Конечно же это был Глеб Иванович Бокий. Сгорбившийся, ссутулившийся и посему выглядевший много старше своих и без того немалых лет…

Его умению перевоплощаться без грима, париков и прочих профессиональных трюков, завидовали многие сотрудники НКВД.

Позже метод возьмёт на вооружение и сам Плечов; вот только на то, чтобы в совершенстве овладеть им, уйдут долгие годы…

– Ну, рассказывай, – удобно расположившись посередине недавно выкрашенной, но уже высохшей скамьи, произнёс чекист.

– О чём? – удивлённо пожал плечами студент, скромно примащиваясь слева от своего куратора.

– Как ты до такой жизни докатился?

– Какой, товарищ комиссар?

– Чтобы доносить на своего преподавателя… Да ещё и земляка!

– А разве Фёдор Алексеевич тоже родом из Белоруссии?

– Да.

– Простите, не знал!

– А если б знал, то не пришёл на Лубянку, а?

– Ну, почему же?.. Какой-то личной неприязни к Фролушкину и, следовательно, причин желать ему зла у меня нет – это правда. Но и оставлять без внимания чьи бы то ни было антисоветские выпады я не намерен!

– Молодец! С этой минуты, как и договорились, будешь работать лично на меня… Ясно?

– Не совсем… Я намерен служить своей Отчизне, родному рабоче-крестьянскому государству, а никак не отдельной личности!

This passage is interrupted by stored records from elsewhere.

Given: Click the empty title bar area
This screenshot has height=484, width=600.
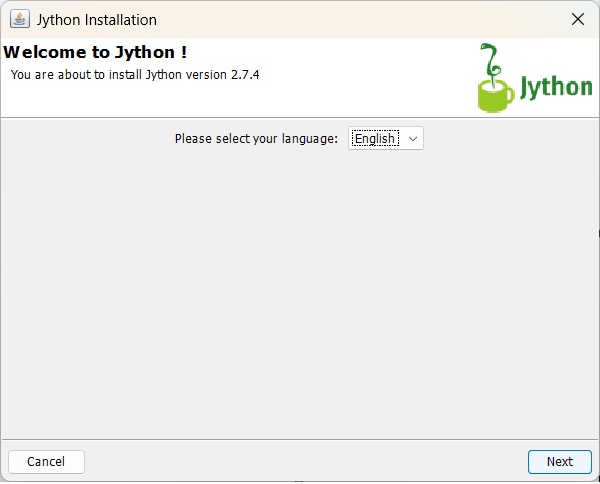Looking at the screenshot, I should point(350,19).
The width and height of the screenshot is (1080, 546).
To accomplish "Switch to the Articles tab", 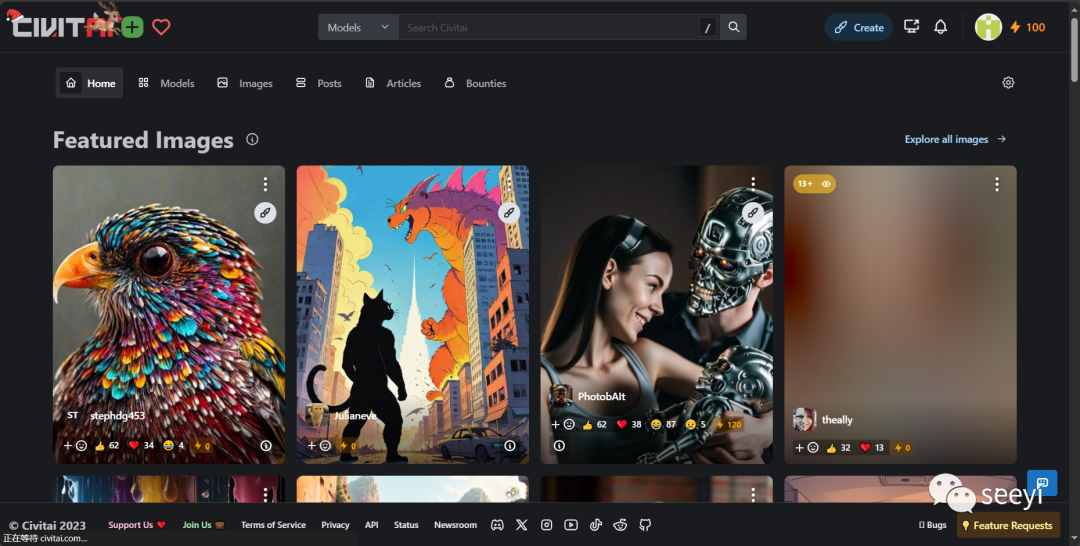I will (x=393, y=83).
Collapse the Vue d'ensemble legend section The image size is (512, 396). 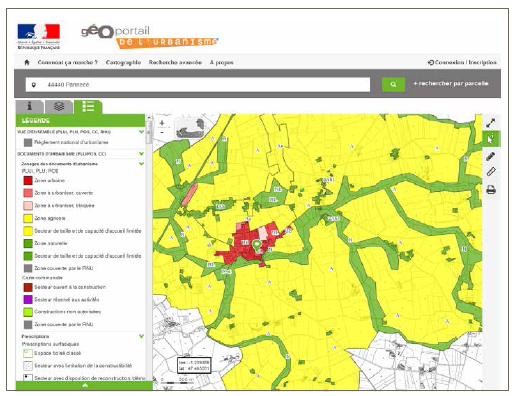[x=141, y=132]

Даже такой крупной…

– Да не волнуйся ты так… Кстати, как тебя кормилица в детстве величала?

– Ярек, Яра… Я родился в Минске 23 августа 1911 года… Тогда в этом городе проживало множество поляков, как у нас говорили – ляхов, и мама, между прочим, представительница одного из самых славных и древних белорусских родов – Кухарчик её девичья фамилия, стала звать меня на чужой манер…

– Значит, Яра?

– Так точно!

– Теперь это твой оперативный псевдоним, о существовании которого никто не должен знать.

– Понял.

– Запомни: быть секретным сотрудником в нынешнее время – непросто и… небезопасно! Внутри страны обострилась классовая борьба. Враги народа, словно тараканы, повылазили изо всех щелей и пытаются сорвать построение социализма… Чтобы своевременно выявлять, а, значит, и пресекать их подлые замыслы, сил аттестованных сотрудников явно недостаточно, вот мы и вынуждены прибегать к услугам сознательных граждан из разных социальных групп, в том числе и студенчества. Надеюсь, ты не против?

– Никак нет!

– Я лично ходатайствовал перед руководством о том, чтобы взять тебя на довольствие и в то же время вывести за пределы штатного расписания.

– Спасибо…

– Встречаться будем раз в неделю на этом же месте… По пятницам, в 14.00…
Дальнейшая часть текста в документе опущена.